* Your task:
Convert the lines of the listing starting at the line containing "#residenziale (100, 978)" and ending at the line containing "1-1 (63, 81)" into a numbered list, dropping any blank lines and leaving out the pictures.
◇ ◇ ◇ ◇ ◇ ◇ ◇
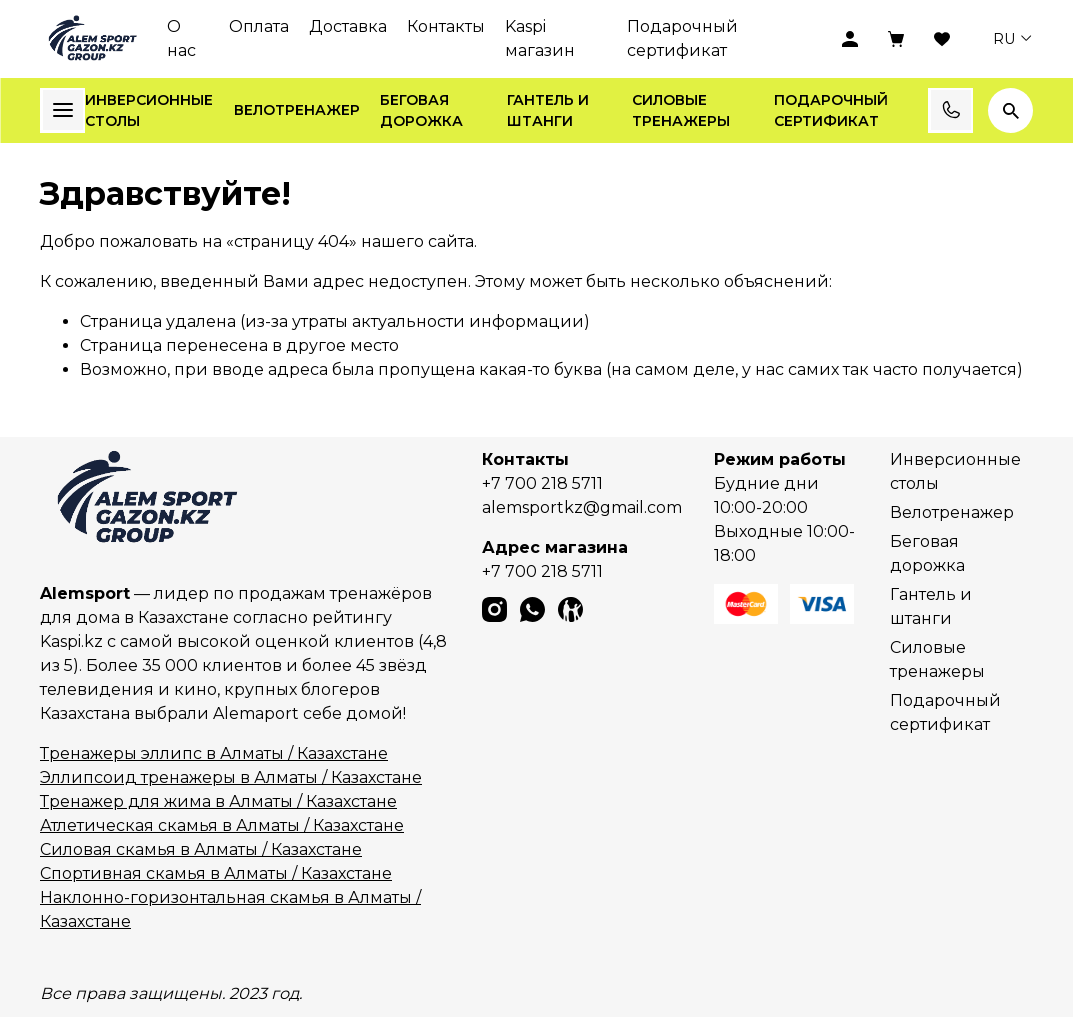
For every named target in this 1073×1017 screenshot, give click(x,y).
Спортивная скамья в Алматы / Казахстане (216, 873)
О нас (181, 38)
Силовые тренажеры (681, 110)
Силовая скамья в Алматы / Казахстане (201, 849)
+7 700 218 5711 (542, 483)
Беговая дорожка (421, 110)
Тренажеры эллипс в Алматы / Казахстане (214, 753)
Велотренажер (297, 110)
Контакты (446, 26)
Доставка (348, 26)
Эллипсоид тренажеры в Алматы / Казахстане (231, 777)
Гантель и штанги (548, 110)
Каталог (63, 110)
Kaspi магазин (540, 38)
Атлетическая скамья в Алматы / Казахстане (222, 825)
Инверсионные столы (149, 110)
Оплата (259, 26)
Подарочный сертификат (682, 38)
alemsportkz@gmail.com (582, 507)
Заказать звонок (951, 110)
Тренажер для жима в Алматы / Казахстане (218, 801)
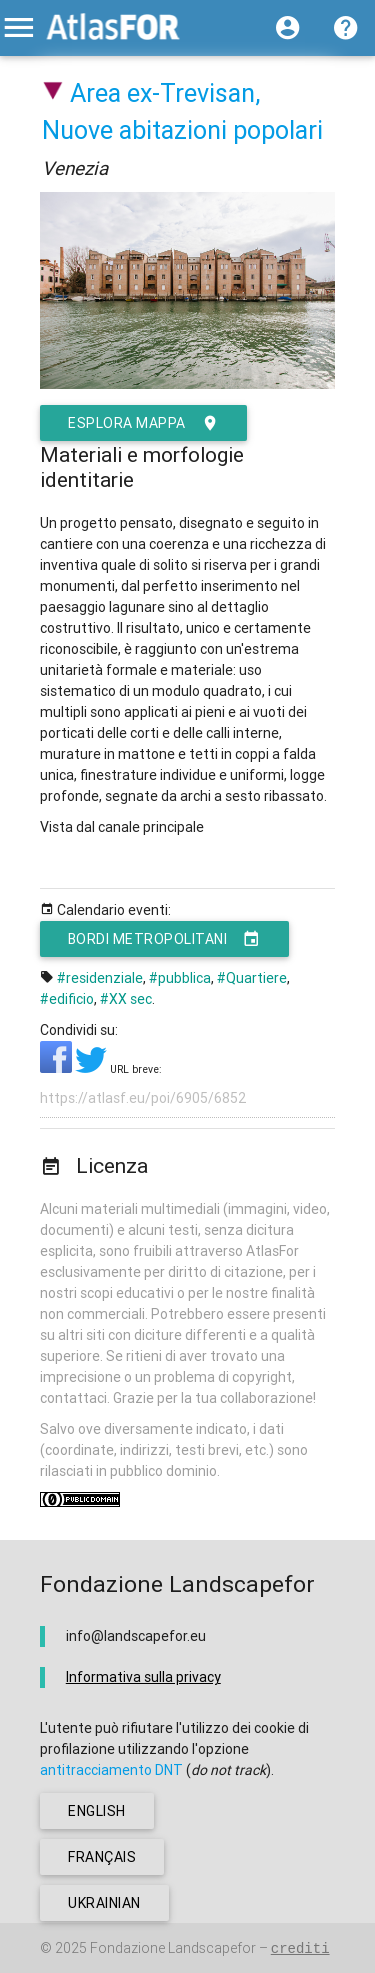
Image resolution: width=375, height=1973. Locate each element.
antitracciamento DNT (111, 1770)
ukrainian (104, 1903)
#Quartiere (252, 978)
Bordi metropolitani (164, 939)
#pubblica (180, 978)
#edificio (67, 999)
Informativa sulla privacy (143, 1677)
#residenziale (100, 978)
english (97, 1811)
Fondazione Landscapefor (173, 1948)
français (102, 1857)
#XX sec (126, 999)
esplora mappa (143, 423)
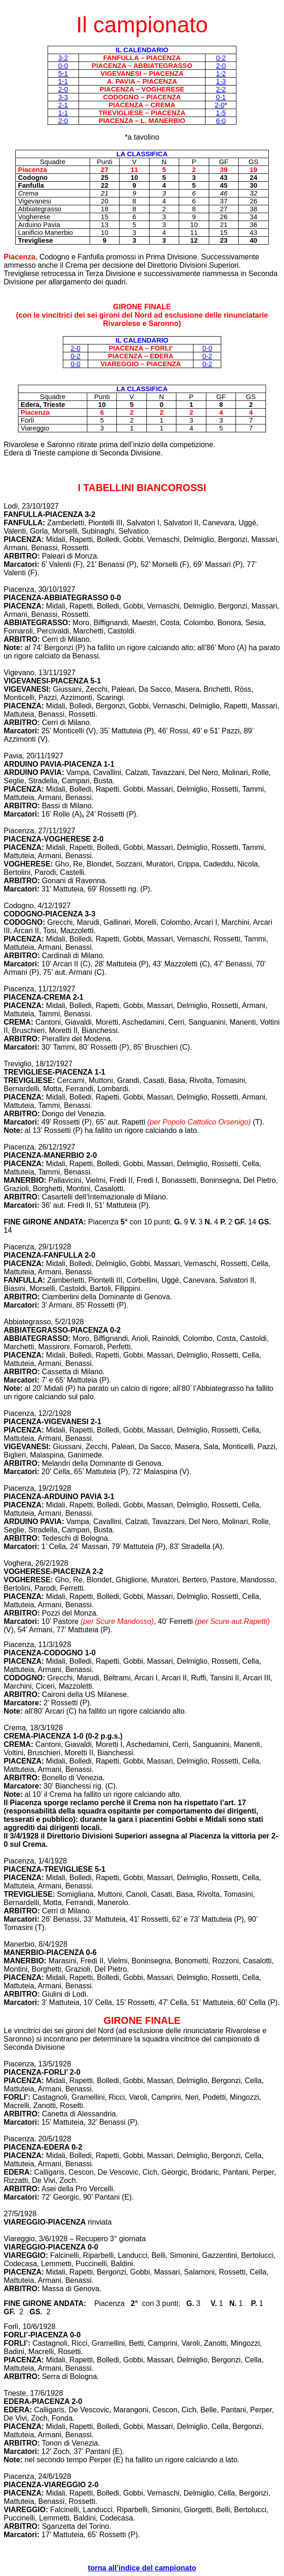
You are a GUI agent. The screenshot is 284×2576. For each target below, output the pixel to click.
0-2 (221, 57)
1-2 (221, 73)
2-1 (63, 105)
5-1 (63, 73)
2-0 (221, 65)
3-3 (63, 97)
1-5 (221, 113)
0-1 (221, 97)
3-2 (63, 57)
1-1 (63, 81)
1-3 (221, 81)
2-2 (221, 89)
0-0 (63, 65)
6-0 (221, 120)
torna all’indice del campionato (142, 2568)
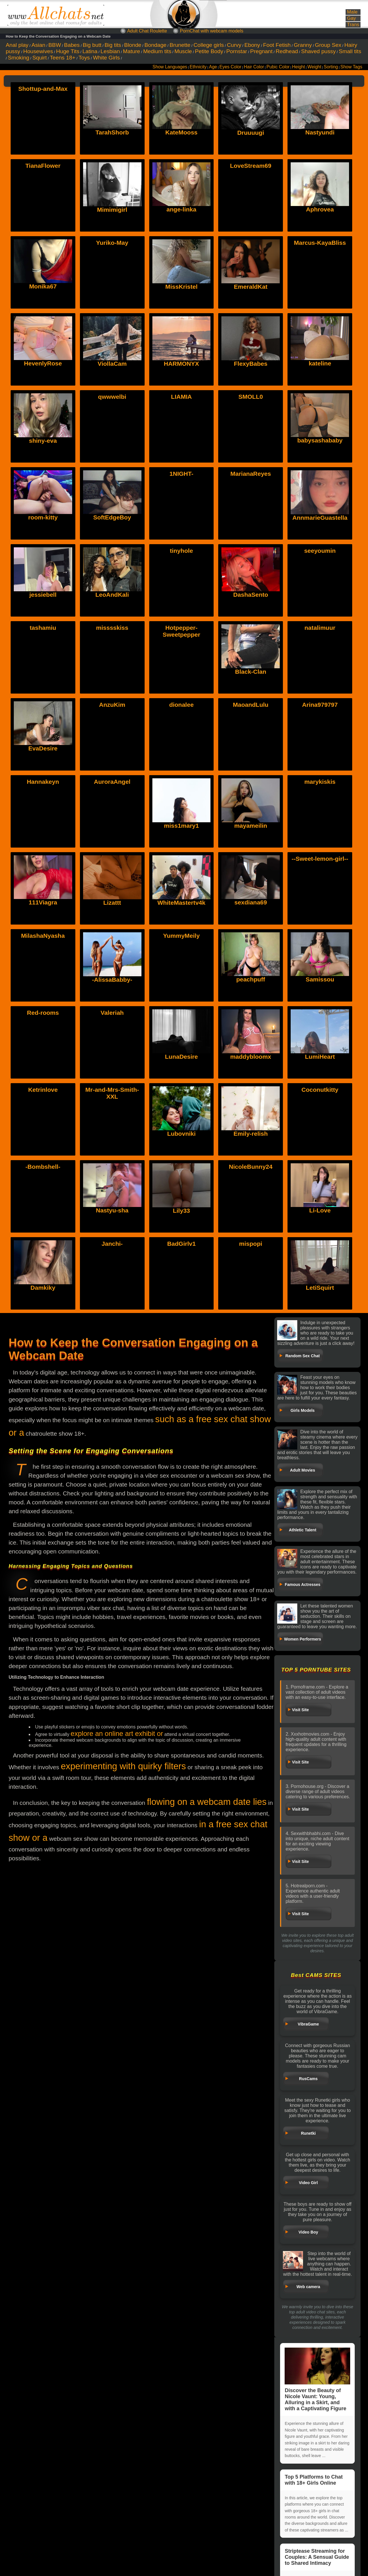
◇ ◇ ◇ ◇ ◇ ◇ ◇
* Result for this task:
1. #residenziale (100, 978)
2. english (97, 1811)
3. Fondazione Landscapefor (173, 1948)
4. français (102, 1857)
5. #XX sec (126, 999)
6. esplora mappa (143, 423)
7. You are a GUI agent. The screenshot is 284×2576. For each target below, output the pixel to click.
8. 0-2 (221, 57)
9. 1-2 (221, 73)
10. 2-1 (63, 105)
11. 5-1 (63, 73)
12. 2-0 (221, 65)
13. 3-3 (63, 97)
14. 1-5 (221, 113)
15. 0-1 (221, 97)
16. 3-2 (63, 57)
17. 1-1 (63, 81)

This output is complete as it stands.